Now that we have a grasp on how to use Bayes Theorem, let’s use the Naive Bayes Classifier from scikit-learn to check if our math is right and make more predictions. 

Make sure you have Jupyter Notebook and scikit-learn installed. Here are instructions for [how to install Jupyter Notebook](https://jupyter.readthedocs.io/en/latest/install.html) and on [how to install scikit-learn](http://scikit-learn.org/stable/install.html). 

Download [this dataset](./naive_bayes.csv) first.

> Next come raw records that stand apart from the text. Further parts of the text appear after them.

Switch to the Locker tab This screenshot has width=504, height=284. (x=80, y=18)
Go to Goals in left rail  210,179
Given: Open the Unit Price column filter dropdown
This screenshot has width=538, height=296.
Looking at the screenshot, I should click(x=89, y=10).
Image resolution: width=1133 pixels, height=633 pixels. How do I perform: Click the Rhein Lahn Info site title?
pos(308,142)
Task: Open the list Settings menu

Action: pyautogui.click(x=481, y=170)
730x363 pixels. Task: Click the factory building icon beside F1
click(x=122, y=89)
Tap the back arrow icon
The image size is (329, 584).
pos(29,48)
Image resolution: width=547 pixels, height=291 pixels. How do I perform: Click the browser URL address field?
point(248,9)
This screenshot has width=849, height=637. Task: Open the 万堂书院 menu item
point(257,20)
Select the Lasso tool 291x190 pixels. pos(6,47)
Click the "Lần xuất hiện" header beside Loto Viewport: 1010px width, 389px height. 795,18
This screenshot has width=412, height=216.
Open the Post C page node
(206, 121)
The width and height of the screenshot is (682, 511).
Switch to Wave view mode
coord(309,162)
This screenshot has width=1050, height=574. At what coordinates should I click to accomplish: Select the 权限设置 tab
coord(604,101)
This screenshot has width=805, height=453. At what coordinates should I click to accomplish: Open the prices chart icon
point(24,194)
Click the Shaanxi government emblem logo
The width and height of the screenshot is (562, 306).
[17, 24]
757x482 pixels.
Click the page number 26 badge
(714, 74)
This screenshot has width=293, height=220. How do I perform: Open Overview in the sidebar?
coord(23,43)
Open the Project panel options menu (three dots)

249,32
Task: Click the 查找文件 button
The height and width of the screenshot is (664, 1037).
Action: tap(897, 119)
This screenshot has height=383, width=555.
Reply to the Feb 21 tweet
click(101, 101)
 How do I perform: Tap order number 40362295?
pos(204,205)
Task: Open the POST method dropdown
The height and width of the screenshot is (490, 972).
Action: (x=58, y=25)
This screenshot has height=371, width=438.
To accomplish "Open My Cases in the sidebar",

## Coding a Naive Bayes Classifier

Now we can start coding our own Naive Bayes Classifier.

First, handle the imports.

In [1]:
import pandas as pd
import numpy as np
from sklearn.naive_bayes import GaussianNB

Let's read in the data.

The Weather column refers to the conditions, or **features**, of our dataset. We want to predict who will win a game given these conditions.

The Winner column refers to who won the game. I will refer to these as **labels**.
This is what we want to predict.

In [2]:
data = pd.read_csv('./naive_bayes.csv')
data.head()

Unnamed: 0,Weather,Winner
0,Clear,A
1,Clear,A
2,Snowy,B
3,Clear,A
4,Snowy,B


Looking at the data, it is clear we are dealing with categorical variables. The Naive Bayes Classifier does not really understand categorical variables. So, in order to use it, we have to encode these columns as quantitative variables.

Luckily, pandas provides a way to do this via dummy variables.

For the Winner column, it'd be easier if we just encode A winning as 0, and B winning as 1. This would ensure that our encoding remain as a single column, which makes it easier to feed into the Naive Bayes Classifier.

In [6]:
encoded_weather = pd.get_dummies(data[['Weather']])

encoded_winners = pd.DataFrame(np.where(data[['Winner']] == 'A', 0, 1))
encoded_winners.columns = ['Winner']

Now that we've encoded both the columns, we can append them together and create a classifier for it.

In [7]:
X = pd.concat([encoded_weather], axis=1)
y = data.Winner

# Create and fit the different Naive Baye models
clf = GaussianNB()
clf.fit(X, y)

GaussianNB(priors=None)

And that's it! 

Now, we can make predictions. For instance, let's say that that the weather is snowy. What is the probability that Team A won?

In [8]:
sample_X = pd.DataFrame([[0, 1]])

print('Probability for GaussianNB: {:.2f}'.format(clf.predict_proba(sample_X)[0][0]))

Probability for GaussianNB: 0.08


As you can see, the probability that Team A wins given that it is snowy is very small.